Updated: Nov 10, 2021

Until recently, I was director of the graduate program in Foresight at the University of Houston, a program I had been a part of for more than 30 years. At the time, It was the first free-standing foresight degree in the world. Since then, the program has graduated more than 300 professional futurists, many of whom are helping businesses, non-profits, government groups and even individuals to more effectively anticipate and influence their future.


I retired from the program in 2013. So what does a retired foresight professor do? Golf? Fish? Play checkers? Not this retired professor. Now he has the time to advance his personal passion — to introduce futures thinking to students in classes and schools around the world. It is now time to teach all students about the future!


Why? We all have a future. We all worry, dream about, fear and hope for that future. The future has fascinated people since the beginning of time, and it still does. Teachers claim to be preparing their students for the future. In 1987, Christa McAuliffe, teacher-astronaut on the ill-fated Space Shuttle Challenger, said, “I touch the future. I teach.” The future is a consistent and important theme throughout education, but it's only an implied theme.

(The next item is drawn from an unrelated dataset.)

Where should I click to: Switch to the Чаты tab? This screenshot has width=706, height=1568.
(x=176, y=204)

It is strange, therefore, and somewhat sad that teachers and students rarely discuss the future in their classrooms. Curriculum planners and designers do not build it into their curricula. State agencies, regional accrediting associations, and non-profits like the College Board, the Educational Testing Service and the Common Core do not include it in their standards. What is going on here? We want students to be prepared for the future, but we don’t tell them about that future? It’s like preparing someone for a job in another country, but not telling them which country they are going to!


Of course, you can't really blame teachers. They were never taught about the future either, as students themselves or in their preparation to be a teacher. So how are they supposed to teach something that they were not taught and do not know. Good point, but more of that below!

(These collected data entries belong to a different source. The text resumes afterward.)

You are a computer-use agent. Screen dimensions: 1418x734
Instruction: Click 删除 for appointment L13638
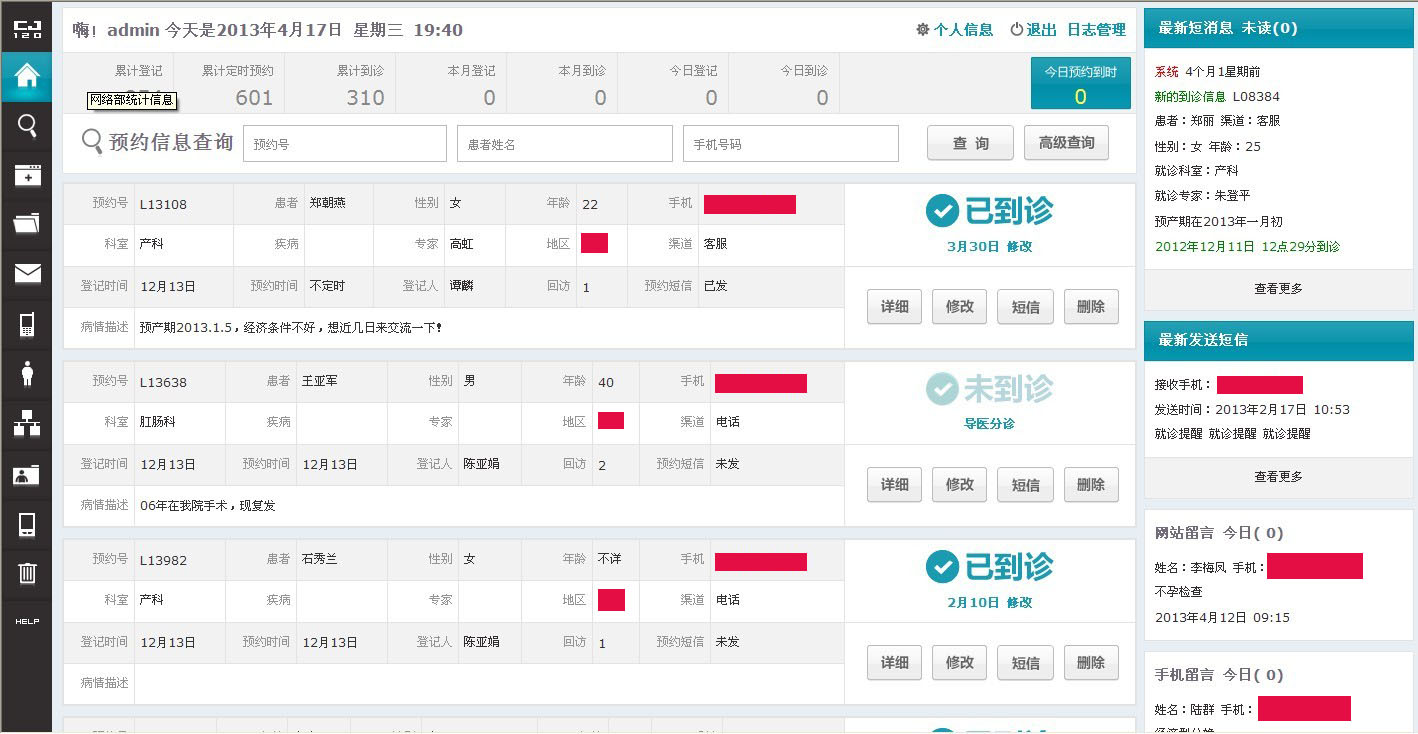pos(1091,485)
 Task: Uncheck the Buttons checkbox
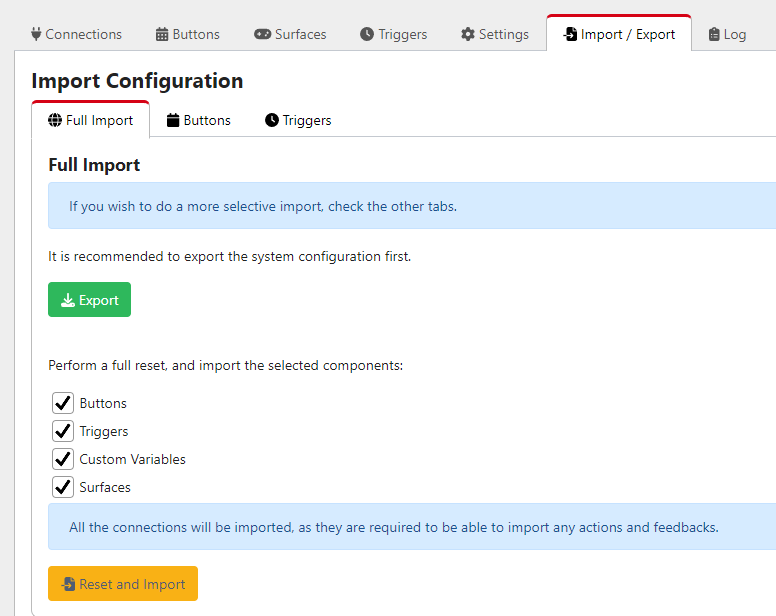[63, 403]
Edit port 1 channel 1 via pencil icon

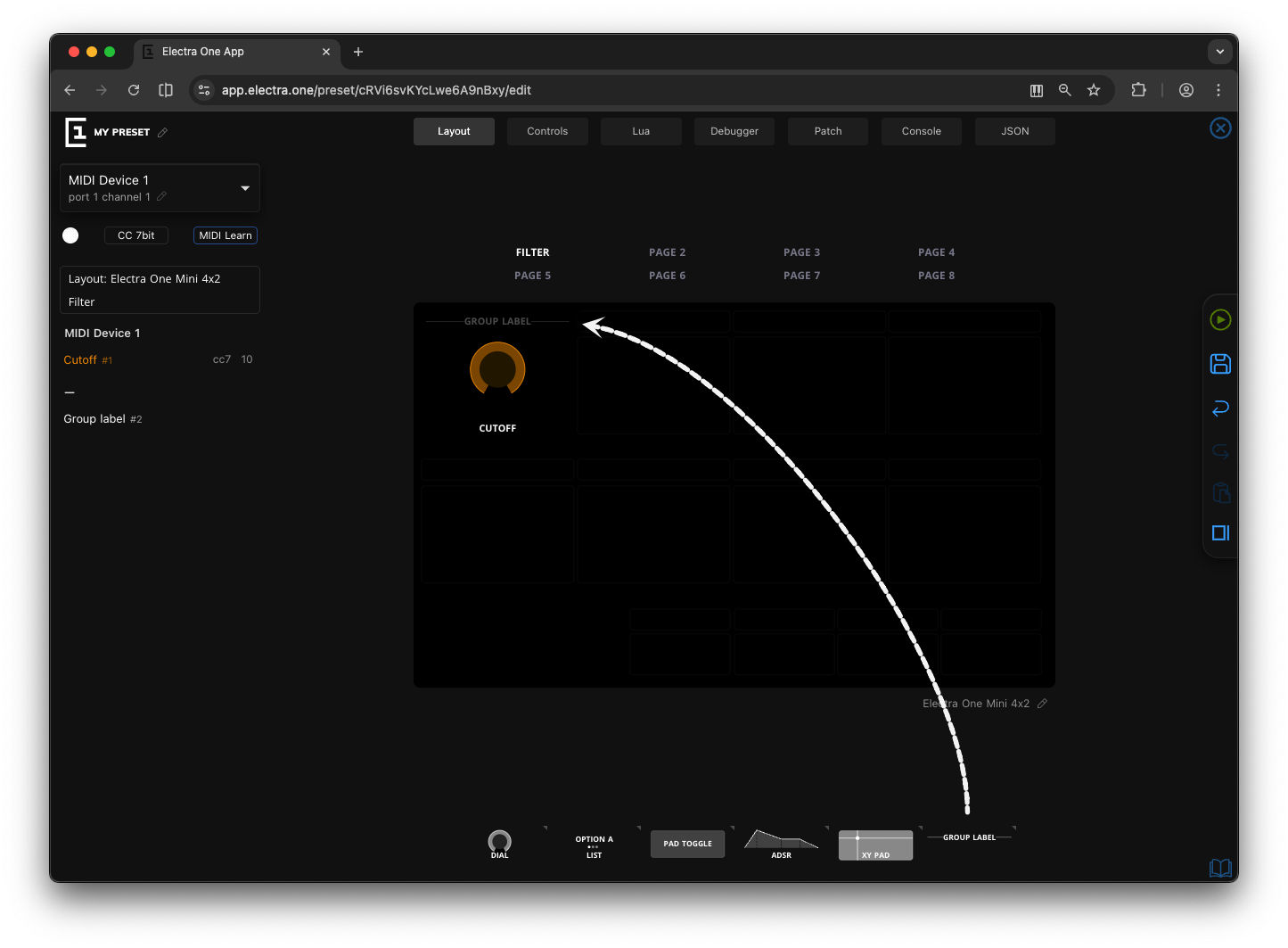click(x=161, y=197)
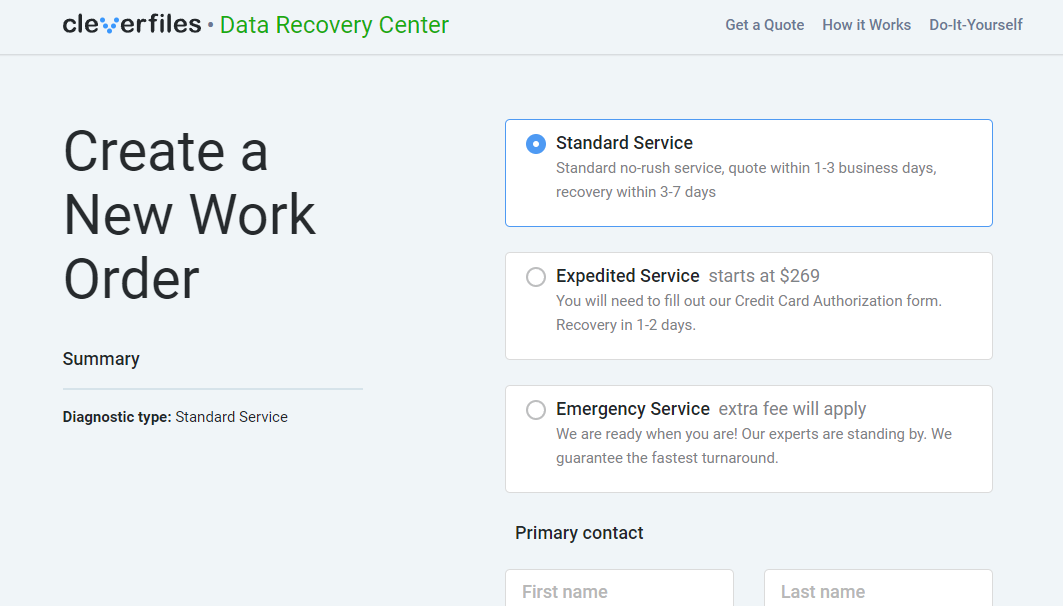Image resolution: width=1063 pixels, height=606 pixels.
Task: Focus the Last name input field
Action: pyautogui.click(x=878, y=591)
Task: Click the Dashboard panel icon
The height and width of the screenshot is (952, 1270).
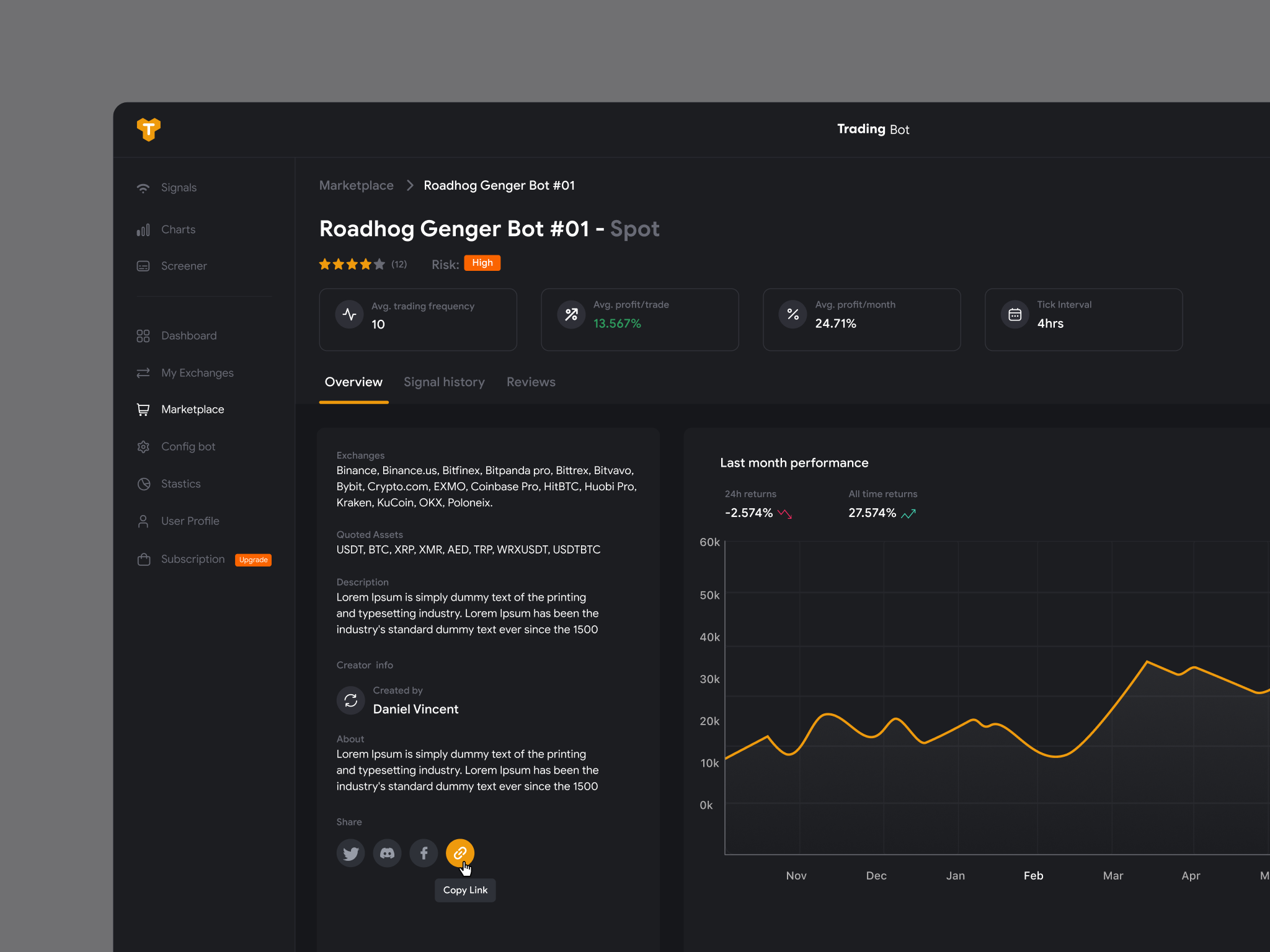Action: coord(143,335)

And how can you teach the future anyway? It hasn't happened; it doesn’t exist, yet. We’re not used to teaching things that don’t exist, you may say. But what about literature and fiction? Well, yes, but that’s different. That’s fiction, not fact. Then what about history? We believe it did exist at one time, but it doesn’t any more. If we can teach about the past, why can’t we teach about the future?


One reason is that the past is relatively clear and definite. The people of the past left us things that we can study and so come to know their time—photographs, documents, buildings, even their bones. The people of the future haven’t even created those things, much less passed them on to us. So how are we supposed to know the future without the evidence?


Another good point, and this is where the study of the past and the study of the future differ. We believe there was one present in the past and that there will be one present in the future when it occurs. We believe we know a lot about that single present in the past, but can we know that single present in the future? The answer is No. The future holds too much complexity and too much uncertainty to be able to tell us today what the future will be exactly, although many people still try. That is why most teachers are reluctant to even speak about the future.


So what are we to teach if we can’t know that one future? We should teach that the future is not that one future, but many possible futures. The real future today is not one true future hiding among a bunch of imposters. No, the real future today is all of those “imposters.” Since they all could plausibly occur, given one or another chain of causes and effects, they are all the future today. The future is many, not one.


But this first blog is no place to elaborate the technicalities of knowing the future. There’s plenty of time for that in the blogs of the future. Suffice to say that teachers can still introduce the future right now by asking three simple questions in any class, at any level –

  • What do you think is going to happen? The answer is the Expected Future, where we are headed, what will happen if nothing truly surprising happens.

  • What might happen instead? The answer is a set of Alternative Futures, the result of surprising and unexpected developments and of using incorrect assumptions about what could occur.

  • What do you want to see happen? The answer is the Preferred Future, based on values and preferences, the intended result of our effort to influence the future.

This is teachable, and in fact, necessary because today’s students are living in and preparing for a world of ever-increasing change. Knowing how to anticipate and influence that change is a key ingredient for their being successful in that world. Leaving it out of what we teach today is a disservice to them and to the world they will build.


For that reason, I have established a community, a collaborative, a social movement even to change education in one very important, but precise way. It is called Teach the Future. Every course, every school, every system should be teaching the future routinely as they do the past. We know how to do that. We have been doing it at the University of Houston and at a handful of other universities around the world for 40 years now, with some incredible results. It’s time we spread that teaching where it can do the most good, to the children of today and the near future.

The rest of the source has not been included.